These are my notes from discussion section number 3 of Harvard’s Chemistry 101: Chemical Biology Towards Precision Medicine Course, taught by Edward Harvey and Chris Gerry on September 22, 2015.

Today was a lecture on how to write an R01-style proposal. Some key take-homes:

  • We had a discussion about how to phrase a technology development or screening-oriented aim as being hypothesis-driven. One option, perhaps the best approach, is to phrase the hypothesis as being “binding of X will have Y functional outcome”, and then the process of finding a small molecule that binds X is just the first sub-aim, while functional followup is the second sub-aim. Each aim should be one hypothesis, but the sub-aims within that aim can be dependent, and can represent multiple steps towards testing the hypothesis.

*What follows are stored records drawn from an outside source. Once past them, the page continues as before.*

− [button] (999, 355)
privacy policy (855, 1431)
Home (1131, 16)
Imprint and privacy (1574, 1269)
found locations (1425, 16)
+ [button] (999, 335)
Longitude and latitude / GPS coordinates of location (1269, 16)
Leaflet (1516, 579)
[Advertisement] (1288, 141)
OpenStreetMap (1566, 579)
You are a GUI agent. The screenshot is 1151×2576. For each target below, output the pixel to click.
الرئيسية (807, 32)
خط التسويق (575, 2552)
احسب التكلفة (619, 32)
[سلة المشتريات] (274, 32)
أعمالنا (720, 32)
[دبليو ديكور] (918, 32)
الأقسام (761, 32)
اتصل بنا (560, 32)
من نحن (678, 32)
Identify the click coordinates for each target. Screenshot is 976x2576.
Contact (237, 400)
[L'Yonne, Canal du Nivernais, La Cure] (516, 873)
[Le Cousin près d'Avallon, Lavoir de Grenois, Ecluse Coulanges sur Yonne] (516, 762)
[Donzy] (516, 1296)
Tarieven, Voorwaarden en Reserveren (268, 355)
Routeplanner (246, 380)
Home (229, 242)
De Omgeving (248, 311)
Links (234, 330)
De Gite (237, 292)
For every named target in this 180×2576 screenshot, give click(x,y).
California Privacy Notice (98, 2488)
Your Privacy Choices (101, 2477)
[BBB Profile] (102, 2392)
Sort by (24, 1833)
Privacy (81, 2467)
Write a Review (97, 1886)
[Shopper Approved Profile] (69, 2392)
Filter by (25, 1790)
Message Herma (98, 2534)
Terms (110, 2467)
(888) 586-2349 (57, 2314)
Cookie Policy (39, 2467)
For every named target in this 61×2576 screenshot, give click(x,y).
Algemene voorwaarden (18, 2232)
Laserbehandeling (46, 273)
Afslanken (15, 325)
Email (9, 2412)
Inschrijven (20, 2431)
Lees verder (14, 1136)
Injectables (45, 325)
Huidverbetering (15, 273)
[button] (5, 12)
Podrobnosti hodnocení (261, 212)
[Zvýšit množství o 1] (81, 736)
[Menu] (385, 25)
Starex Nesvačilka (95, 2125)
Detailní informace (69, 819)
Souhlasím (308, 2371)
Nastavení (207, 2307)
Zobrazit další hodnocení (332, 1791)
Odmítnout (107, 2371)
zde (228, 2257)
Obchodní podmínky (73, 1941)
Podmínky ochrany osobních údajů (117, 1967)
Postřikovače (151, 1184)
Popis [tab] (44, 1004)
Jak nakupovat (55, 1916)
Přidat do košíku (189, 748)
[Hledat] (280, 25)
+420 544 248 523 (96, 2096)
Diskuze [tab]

  • The “Approach” should be an overall strategy including experimental methods (brief for established methods, but more detailed for anything new), analyses, data acquisition, and who will do what, and a timeline. Up to 12 pages including figures, but it is welcome to be shorter (particularly for the first draft in this class). It should be organized around your Specific Aims and rooted in precedent to establish feasibility. Include alternatives if things fail, benchmarks for success, and a description of what you’ll do if your hypothesis turns out to be wrong.
  • For the Significance, Innovation, and Approach sections, you can have one per Aim, or one overall section for each, addressing all of the aims together.
  • You must stick to the format template.